-------- SUPPLIED DATA
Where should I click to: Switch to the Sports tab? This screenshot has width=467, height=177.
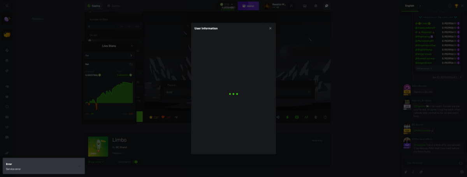click(x=113, y=6)
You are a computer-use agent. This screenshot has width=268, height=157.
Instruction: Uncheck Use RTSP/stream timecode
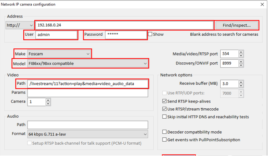pyautogui.click(x=165, y=109)
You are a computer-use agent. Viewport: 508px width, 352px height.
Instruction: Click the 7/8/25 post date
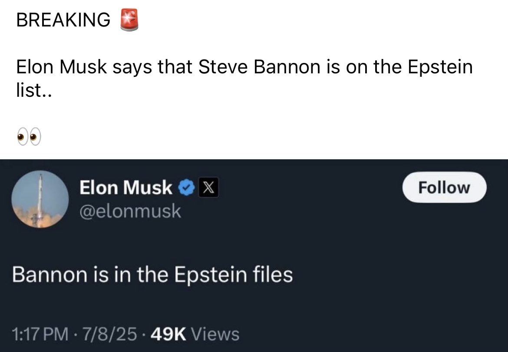tap(109, 334)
----------------
WHAT IS REQUIRED: With the pictures omitted, reproduce the data above exactly.

RESULT:
Where should I click to: Switch to the Sports tab? This screenshot has width=467, height=177.
click(x=113, y=6)
You are a computer-use agent. This screenshot has width=268, height=157.
Instruction: Uncheck Use RTSP/stream timecode
pyautogui.click(x=165, y=109)
You are a computer-use agent. Viewport: 508px width, 352px height.
Instruction: Click the 7/8/25 post date
tap(109, 334)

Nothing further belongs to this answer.